1968 Dodge Charger by Steve Mirabelli
By his own account, Mirabelli spent about 3,000 man hours on the incredible vehicle before you. in the Daytona. This 2006 Dodge Charger SRT8 “Daytona”, or 1968 Dodge Charger – as I like to see it – is the result of dedication and incredible skills of 600-years old Steve Mirabelli
The guy wanted to mix a late-model SRT8 with a 1968 Dodge Charger body, resulting in a functional and drivable ’69 Dodge Daytona. A ’69 Daytona with all the power, performance, safety, economy, and serviceability of a new SRT8 Hemi. Who could say ‘no’ to that?
Dropping a vintage Charger body onto a late-model LX chassis is a complex process. At a company like Chrysler, it takes a dozen engineers, a room filled with supercomputers, and a studio of stylists. But not with this incredible muscle-car, designed and built by a single guy inside his garage.

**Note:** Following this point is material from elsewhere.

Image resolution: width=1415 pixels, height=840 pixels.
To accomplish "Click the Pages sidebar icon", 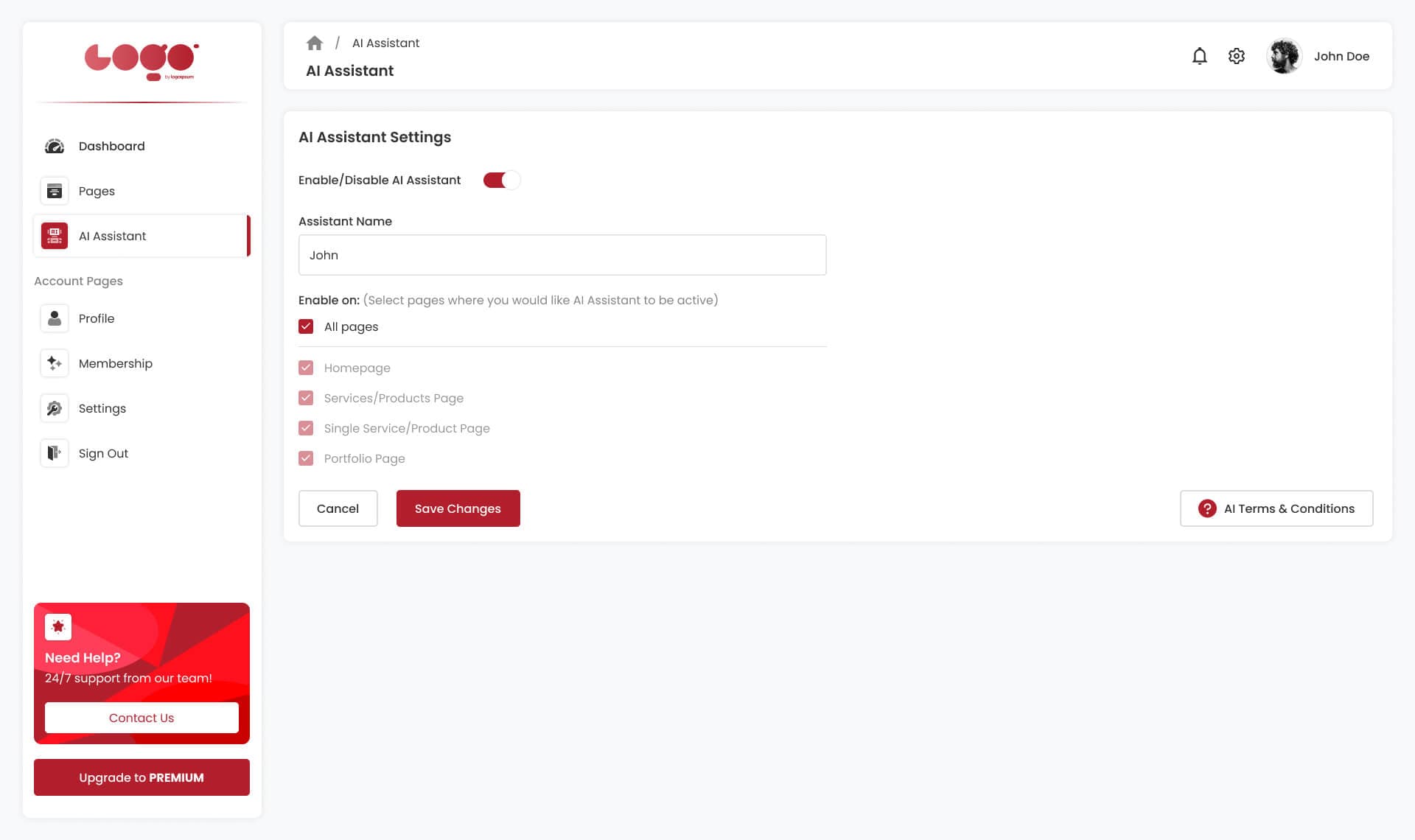I will pyautogui.click(x=55, y=191).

The exterior of Mirabelli’s Daytona does deviate in subtle ways from the original. Aside from the late-model LX’s wheelbase and track, you should also note the Superbird-look nose, drop-down headlight doors, updated side mirrors, one-piece door glass, late-model door handles, recessed wipers/cowl, carbon-fiber accent pieces, and the low-key fuel-filler door. It does, however, look great. Am I right?
Unlike most contemporary impressive vehicles, this Daytona’s interior benefits from OE-inspired interior pieces that most people will assume are from some other kind of car. The cabin shows off stock SRT8 Charger-sourced seats, dashboard and instrument cluster, stereo, steering wheel, shifter, custom door glass, as well as custom inner door panels, headliner, and headliner console to match.

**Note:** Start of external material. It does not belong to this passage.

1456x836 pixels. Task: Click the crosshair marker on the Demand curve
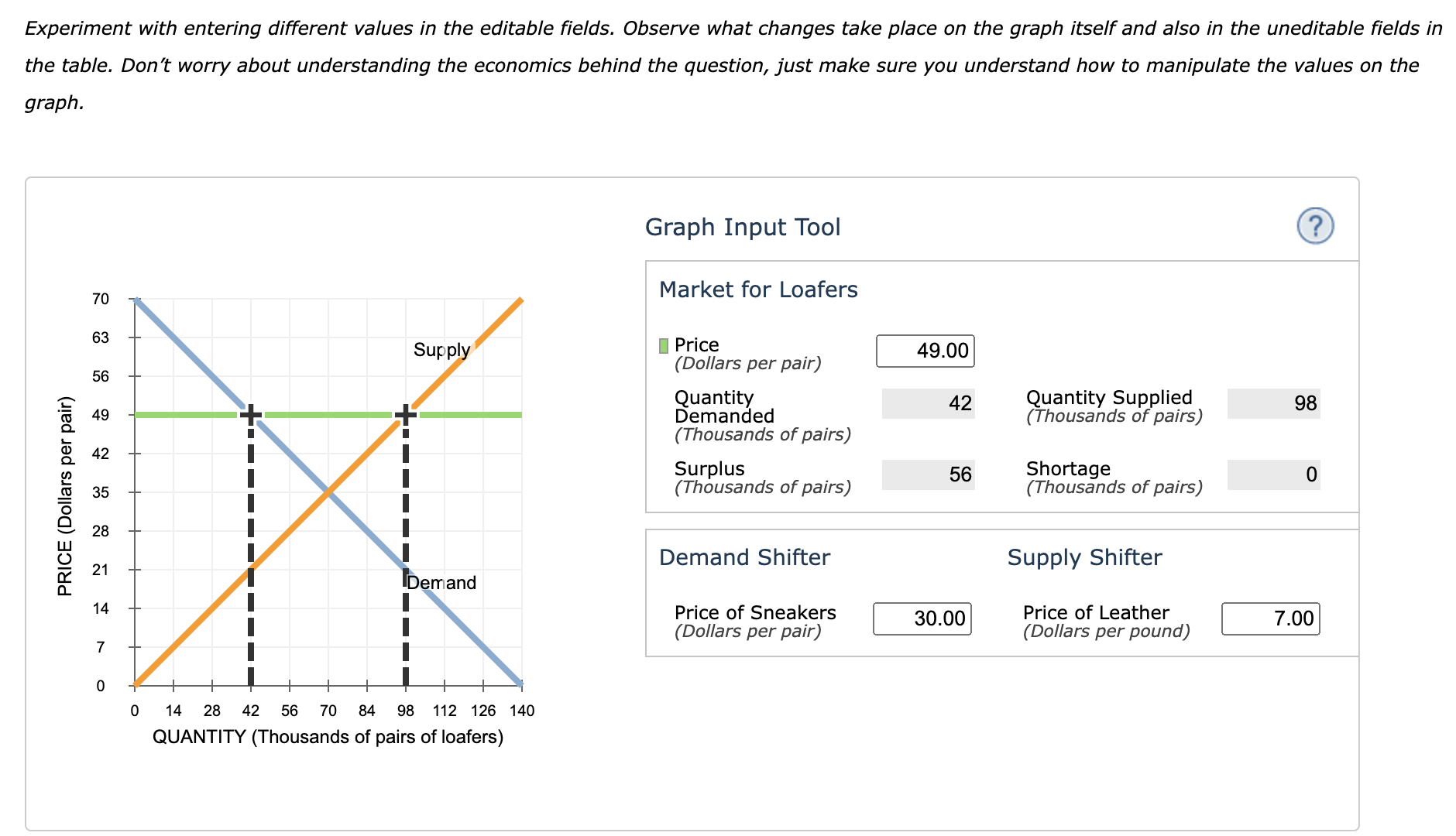point(250,414)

Powering up this retro looking beast is a naturally-aspirated Chrysler Hemi 6.1L, Gen III series, overhead valve V8, developing 425 hp and 420 lb-ft of torque, mated to a NAG1-derived W5A580 5-speed automatic transmission with factory lock-up converter. The exhaust system remains stock, with the 20-inch alloys wrapped around in Goodyear rubber.